The New Year has meant a sign of troubling times for the stock market as a whole. Since December 15 the Dow has fallen over 9.3 percent. This type of drop in such a short period of time does not happen often leaving many investors panicking. The Dow was sitting at almost 18,000 points and now at today’s close is at 16,167.23 points.
A nine percent drop may not seem too substantial to the average person but if you had a retirement account with $250,000 in it and lost nine percent, like the Dow, you would have lost $22,500. This amount is more than the yearly salary of someone who works full time at $10 an hour before taxes.
The drop off in the economy has some people panicking and worrying about a crash that may soon come, and many investors are advising to get out of the market completely. The main reason that the U.S. market is struggling right now is due to the fact that the Chinese market has been in a downward spiral itself. When a major economic power like China has signs of trouble, it worries investors across the world also leading to negative signs for U.S. stocks and investments.

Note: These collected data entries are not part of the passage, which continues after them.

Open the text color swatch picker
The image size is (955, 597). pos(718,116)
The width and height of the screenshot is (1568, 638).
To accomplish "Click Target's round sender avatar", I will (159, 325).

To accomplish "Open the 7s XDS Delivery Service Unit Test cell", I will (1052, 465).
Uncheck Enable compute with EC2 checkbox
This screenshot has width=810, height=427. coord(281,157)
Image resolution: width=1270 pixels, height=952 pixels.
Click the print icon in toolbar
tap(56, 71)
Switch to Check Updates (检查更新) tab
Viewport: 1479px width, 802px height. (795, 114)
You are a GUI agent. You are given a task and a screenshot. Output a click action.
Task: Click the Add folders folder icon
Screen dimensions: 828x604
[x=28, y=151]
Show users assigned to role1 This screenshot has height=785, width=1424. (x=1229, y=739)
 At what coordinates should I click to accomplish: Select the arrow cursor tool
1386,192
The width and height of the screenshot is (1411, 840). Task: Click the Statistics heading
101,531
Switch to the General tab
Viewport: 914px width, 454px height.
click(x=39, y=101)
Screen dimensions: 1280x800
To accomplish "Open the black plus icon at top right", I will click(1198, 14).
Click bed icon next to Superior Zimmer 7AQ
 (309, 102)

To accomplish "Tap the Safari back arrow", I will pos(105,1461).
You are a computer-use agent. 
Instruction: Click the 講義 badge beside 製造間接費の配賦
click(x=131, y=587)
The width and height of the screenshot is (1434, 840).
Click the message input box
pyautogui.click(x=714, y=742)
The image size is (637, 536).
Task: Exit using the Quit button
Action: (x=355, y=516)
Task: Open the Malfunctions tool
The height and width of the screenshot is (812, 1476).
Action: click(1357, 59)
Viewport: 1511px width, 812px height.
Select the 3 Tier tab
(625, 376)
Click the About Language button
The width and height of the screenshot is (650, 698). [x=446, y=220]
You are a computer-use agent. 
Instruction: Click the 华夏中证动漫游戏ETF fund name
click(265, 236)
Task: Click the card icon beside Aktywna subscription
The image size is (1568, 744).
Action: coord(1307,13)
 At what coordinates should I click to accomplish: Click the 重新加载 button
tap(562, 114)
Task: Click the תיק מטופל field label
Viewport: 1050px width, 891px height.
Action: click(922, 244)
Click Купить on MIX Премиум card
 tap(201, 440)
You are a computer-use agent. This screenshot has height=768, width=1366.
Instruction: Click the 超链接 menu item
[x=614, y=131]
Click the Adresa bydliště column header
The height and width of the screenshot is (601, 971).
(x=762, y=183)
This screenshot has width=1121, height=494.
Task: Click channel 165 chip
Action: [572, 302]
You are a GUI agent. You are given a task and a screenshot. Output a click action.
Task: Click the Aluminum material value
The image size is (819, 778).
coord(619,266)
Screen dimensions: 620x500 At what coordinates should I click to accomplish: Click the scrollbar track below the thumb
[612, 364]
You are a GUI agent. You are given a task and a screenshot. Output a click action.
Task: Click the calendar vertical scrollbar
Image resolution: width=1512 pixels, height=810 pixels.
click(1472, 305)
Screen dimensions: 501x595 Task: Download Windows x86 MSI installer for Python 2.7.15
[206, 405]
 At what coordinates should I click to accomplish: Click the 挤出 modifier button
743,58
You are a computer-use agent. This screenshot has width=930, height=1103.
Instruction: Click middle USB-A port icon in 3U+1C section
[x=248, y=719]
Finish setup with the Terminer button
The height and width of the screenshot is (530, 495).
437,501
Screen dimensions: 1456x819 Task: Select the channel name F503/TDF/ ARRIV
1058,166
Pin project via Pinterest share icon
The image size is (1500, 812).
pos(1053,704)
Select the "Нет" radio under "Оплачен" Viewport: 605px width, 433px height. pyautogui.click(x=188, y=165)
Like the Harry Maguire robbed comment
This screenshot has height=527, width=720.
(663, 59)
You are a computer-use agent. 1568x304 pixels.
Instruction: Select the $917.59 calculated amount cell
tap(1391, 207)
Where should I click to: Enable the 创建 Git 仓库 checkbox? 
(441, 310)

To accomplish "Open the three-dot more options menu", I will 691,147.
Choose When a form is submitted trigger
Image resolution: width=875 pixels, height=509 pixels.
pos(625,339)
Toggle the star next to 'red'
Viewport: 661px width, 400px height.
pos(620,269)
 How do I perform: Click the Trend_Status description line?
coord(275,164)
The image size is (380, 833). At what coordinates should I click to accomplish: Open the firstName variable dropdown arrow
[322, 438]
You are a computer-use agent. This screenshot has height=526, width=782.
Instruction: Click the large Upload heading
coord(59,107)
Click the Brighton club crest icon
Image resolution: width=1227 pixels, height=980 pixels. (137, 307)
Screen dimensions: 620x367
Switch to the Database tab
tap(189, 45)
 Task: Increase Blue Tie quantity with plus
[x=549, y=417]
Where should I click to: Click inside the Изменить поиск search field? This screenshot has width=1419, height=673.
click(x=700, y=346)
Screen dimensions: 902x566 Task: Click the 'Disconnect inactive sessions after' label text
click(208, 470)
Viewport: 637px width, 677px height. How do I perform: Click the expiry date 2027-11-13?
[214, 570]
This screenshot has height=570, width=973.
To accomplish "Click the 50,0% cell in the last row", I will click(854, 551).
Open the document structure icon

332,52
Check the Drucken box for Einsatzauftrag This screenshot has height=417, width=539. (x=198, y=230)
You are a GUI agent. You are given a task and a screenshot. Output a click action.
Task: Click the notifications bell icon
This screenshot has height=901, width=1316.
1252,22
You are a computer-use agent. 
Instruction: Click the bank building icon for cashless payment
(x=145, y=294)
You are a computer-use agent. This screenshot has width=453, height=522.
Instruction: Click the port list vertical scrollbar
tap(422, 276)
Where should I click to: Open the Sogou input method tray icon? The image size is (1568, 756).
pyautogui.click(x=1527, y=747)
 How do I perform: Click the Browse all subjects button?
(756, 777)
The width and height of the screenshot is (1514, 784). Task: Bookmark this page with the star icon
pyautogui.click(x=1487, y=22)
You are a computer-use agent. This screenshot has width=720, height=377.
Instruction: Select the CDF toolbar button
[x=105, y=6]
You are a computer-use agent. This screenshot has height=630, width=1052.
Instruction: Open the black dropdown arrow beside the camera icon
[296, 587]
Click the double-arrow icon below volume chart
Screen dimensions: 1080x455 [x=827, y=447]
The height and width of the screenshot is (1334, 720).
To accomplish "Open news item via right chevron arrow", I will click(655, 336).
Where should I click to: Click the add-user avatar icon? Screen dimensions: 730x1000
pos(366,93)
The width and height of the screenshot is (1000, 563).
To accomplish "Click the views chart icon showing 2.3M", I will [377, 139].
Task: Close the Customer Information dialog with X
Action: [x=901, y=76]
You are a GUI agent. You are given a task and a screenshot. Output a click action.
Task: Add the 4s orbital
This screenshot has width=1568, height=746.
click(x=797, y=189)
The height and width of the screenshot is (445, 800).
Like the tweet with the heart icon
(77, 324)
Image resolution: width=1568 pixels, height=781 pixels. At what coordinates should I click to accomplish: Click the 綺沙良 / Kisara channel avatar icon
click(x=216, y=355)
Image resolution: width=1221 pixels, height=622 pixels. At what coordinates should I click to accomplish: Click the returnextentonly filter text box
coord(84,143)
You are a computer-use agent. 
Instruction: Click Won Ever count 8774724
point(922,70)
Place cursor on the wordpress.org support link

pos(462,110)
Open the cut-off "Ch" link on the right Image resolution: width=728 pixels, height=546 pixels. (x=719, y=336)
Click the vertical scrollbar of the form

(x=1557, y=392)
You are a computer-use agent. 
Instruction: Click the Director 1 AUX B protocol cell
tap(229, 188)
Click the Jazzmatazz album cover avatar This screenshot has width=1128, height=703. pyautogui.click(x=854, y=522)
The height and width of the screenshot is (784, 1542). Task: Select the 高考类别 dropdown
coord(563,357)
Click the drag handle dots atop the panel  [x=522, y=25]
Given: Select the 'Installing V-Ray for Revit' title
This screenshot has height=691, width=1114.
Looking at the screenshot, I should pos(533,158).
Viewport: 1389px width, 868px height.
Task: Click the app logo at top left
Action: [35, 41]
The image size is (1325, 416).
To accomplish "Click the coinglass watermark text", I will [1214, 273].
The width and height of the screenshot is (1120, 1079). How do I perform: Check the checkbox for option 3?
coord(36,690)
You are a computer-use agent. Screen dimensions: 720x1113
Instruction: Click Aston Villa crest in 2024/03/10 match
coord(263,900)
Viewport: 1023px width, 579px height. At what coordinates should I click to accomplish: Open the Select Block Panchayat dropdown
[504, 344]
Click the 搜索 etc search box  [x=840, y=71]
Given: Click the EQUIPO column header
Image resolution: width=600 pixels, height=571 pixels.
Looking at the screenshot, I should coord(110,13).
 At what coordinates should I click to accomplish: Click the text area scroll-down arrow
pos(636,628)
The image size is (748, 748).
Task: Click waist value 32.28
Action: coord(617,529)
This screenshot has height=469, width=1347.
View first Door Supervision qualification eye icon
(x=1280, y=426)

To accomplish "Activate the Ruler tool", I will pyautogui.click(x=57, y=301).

One of the worst things about an economic downturn is the almost self-fulfilling prophecy that occurs as well. When people believe that a crash is coming, they tend to sell their shares in order to save the losses but when a large volume of people all within a short period of time decide to sell, the market really takes a hit and this drives down prices even further. So whether a crash will occur or not remains to be seen but one thing is for certain, if we do begin to fall we and the rest of the world will fall hard.